Language-agnostic persistent background job server

https://contribsys.com/faktory/

Other

5.78k stars 230 forks source link

Duplicated scheduled jobs with multiple faktory servers #447

Closed alondahari closed 11 months ago

alondahari commented 1 year ago

Which Faktory package and version? 1.6.1
Which Faktory worker package and version? node faktory-worker 4.5.1

We have an enterprise account with a faktory server deployed on our EKS cluster with 2 replicas behind a load balancer. Seems to work great except for the fact that our scheduled jobs are being scheduled once per faktory server.

How do we make sure they are only scheduled once? the duplication is causing some issues.

Thanks!

mperham commented 1 year ago

Faktory doesn't support multi-server clustering. You can set up Redis replicas for data redundancy but only one Faktory can be operational at a time.

alondahari commented 1 year ago

Oh that's not great. It's a bit scary to have one point of failure like that. I believe we contacted you about this earlier and you said it would be possible to have two servers behind a load balancer, but I'll double check that.

mperham commented 1 year ago

You can but they need to run completely independent. For instance if you have two with the same configuration, they will both fire cron jobs. There's no concept of primary/standby or cluster leadership.

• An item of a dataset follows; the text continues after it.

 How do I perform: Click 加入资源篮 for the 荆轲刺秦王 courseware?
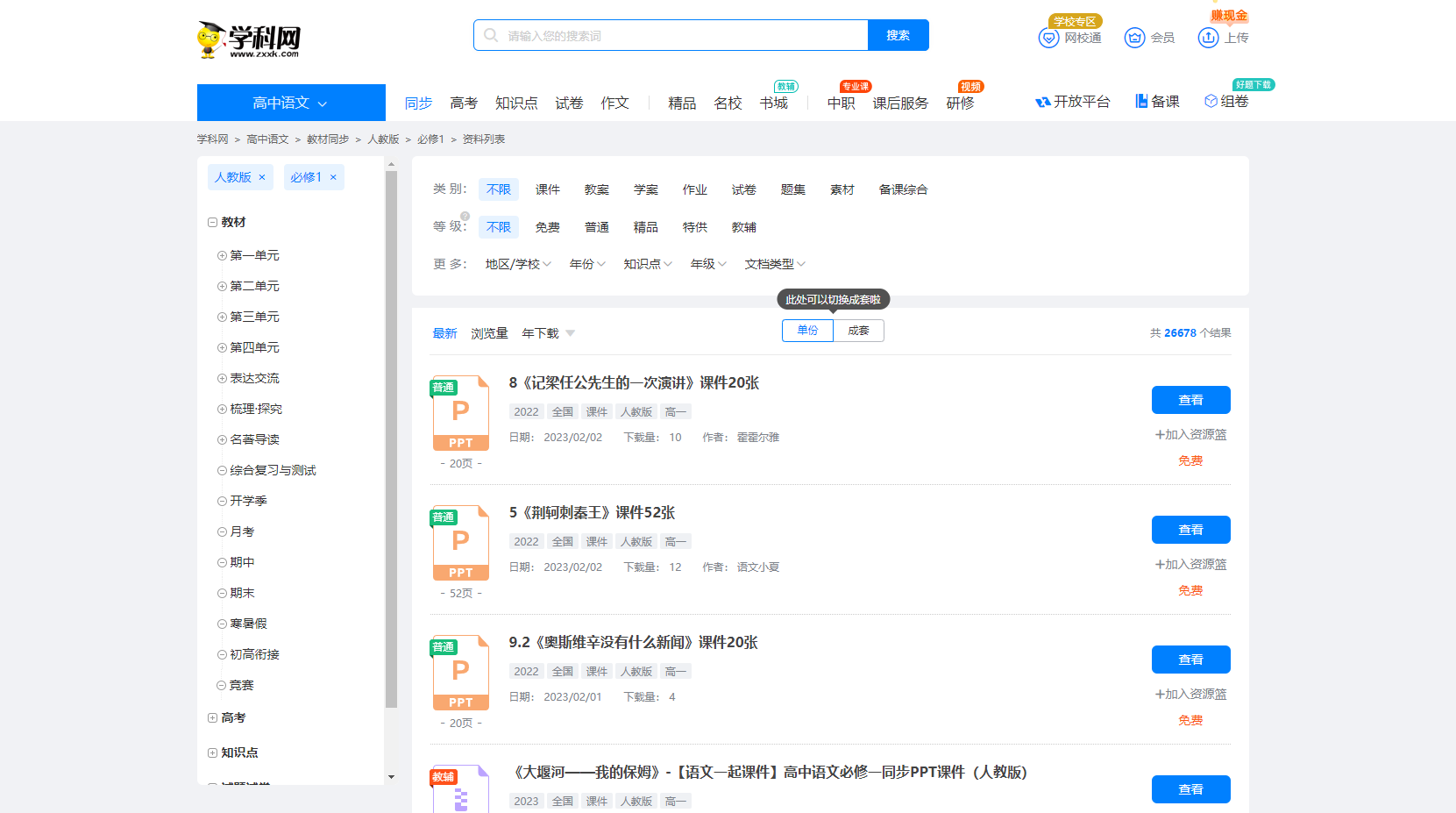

alondahari commented 11 months ago

Hi again, we updated our configuration to have a "primary" and "secondary" servers, with only the primary scheduling cron jobs. This seems to work for scheduling jobs, but for some reason we're seeing jobs complete and the being enqueued again, about half an hour after the job completed. Any ideas about what's would be the cause of that? the servers are sharing one redis (elasticache) instance.

Any help would be most appreciated!

mperham commented 11 months ago

I think 30 minutes is the default job reservation time. If you fetch job A from server 1 but don't ack it within 30 minutes, Faktory will re-enqueue job A for re-execution under the assumption that the worker failed somehow.

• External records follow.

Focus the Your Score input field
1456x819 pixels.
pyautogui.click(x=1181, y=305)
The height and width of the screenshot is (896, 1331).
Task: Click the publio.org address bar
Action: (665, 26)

alondahari commented 11 months ago

Interesting. I wonder why it's not sending ack then. Also doesn't seem like it should be caused by a multi-server setup.

mperham commented 11 months ago

Is it possible your worker is FETCHing from Server 1 but ACKing to Server 2?

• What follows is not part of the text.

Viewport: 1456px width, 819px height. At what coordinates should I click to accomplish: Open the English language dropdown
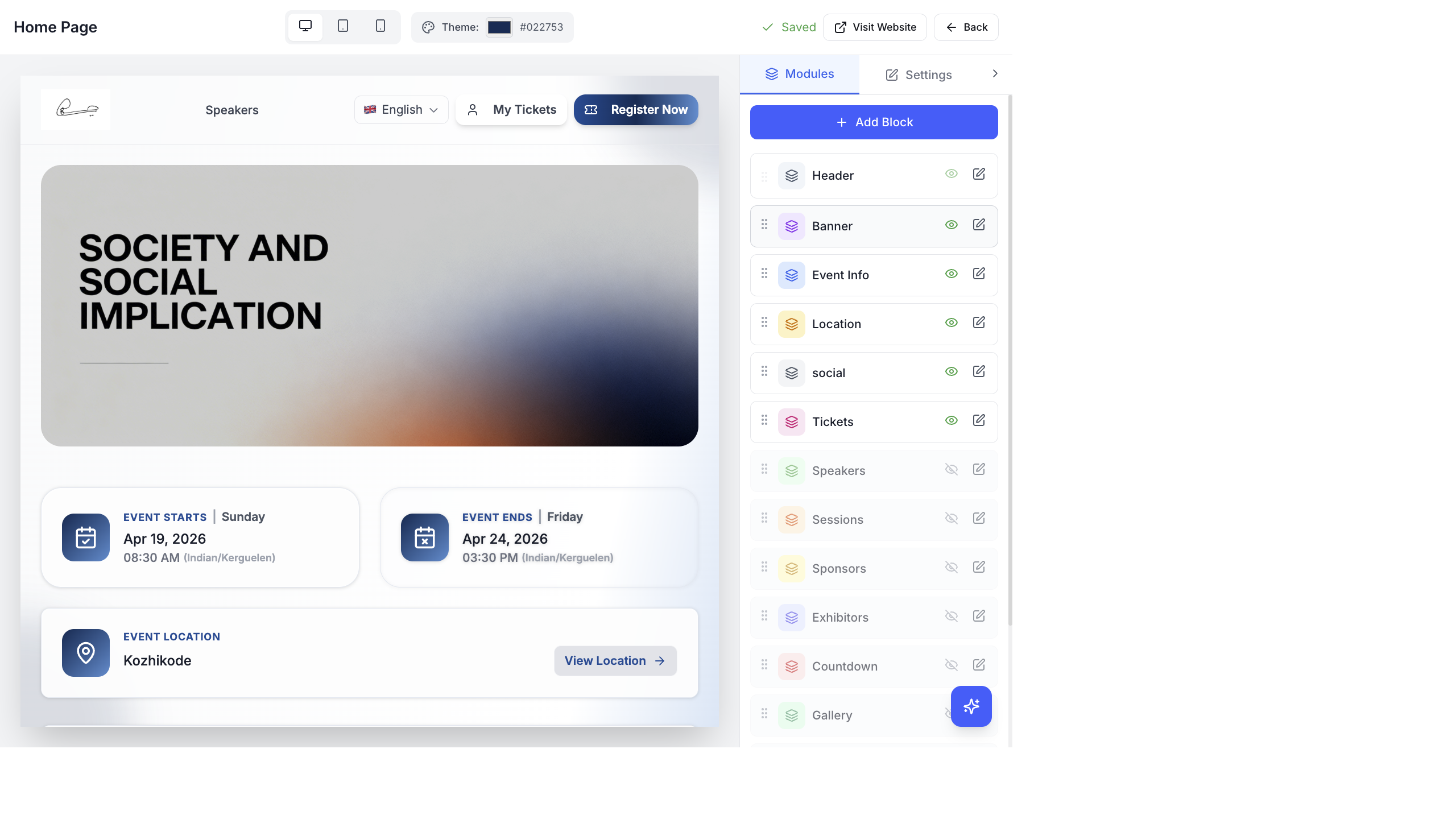[401, 110]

alondahari commented 11 months ago

It is possible, but wouldn't it update the same redis record?

mperham commented 11 months ago

Faktory keeps a list of outstanding jobs in memory, keyed by JID. If it's not in its records, it'll return an error. You can argue that Faktory should go to Redis for this operation but as Faktory is not designed to run in parallel, that's the way it works today.

alondahari commented 11 months ago

Hmmm I'm not sure how to proceed here then... would it be possible to change the implementation there? do you agree that there should be a capability of having redundancy on the Faktory server?

mperham commented 11 months ago

Faktory does not support clustering. You can use Redis replicas to get a real-time backup. I'm not planning any changes here, redundancy is worthwhile but would add a tremendous amount of complexity to the system. Are you trying to solve a real problem or an imaginary one? Is Faktory reliability really an issue for you?

alondahari commented 11 months ago

It's not an issue we faced, but I wouldn't call it imaginary. We have redundancy with almost every part of our infrastructure, being proactive about mitigating issues rather than waiting until something fails.

Faktory reliability is an issue since if the server goes down enqueueing jobs will fail, which will result in errors affecting our users directly.

Our other option is to have a fallback of saving jobs to another database if the enqueueing fails, but I would consider that a hacky workaround. Open to any suggestions you might have.

mperham commented 11 months ago

The one option you can roll yourself is two shards. You can run two independent Faktorys in two different AZs/DCs and have your clients use some algorithm to choose their nearest Faktory. If that Faktory is unavailable, they can push to the backup Faktory.

But at the end of the day, Faktory is a primary datastore. Just as you don't really expect your app to be usable when postgres goes down, you should expect similar semantics here. I haven't had a report of Faktory crashing in over a year now? So I hope you can test and verify Faktory's reliability.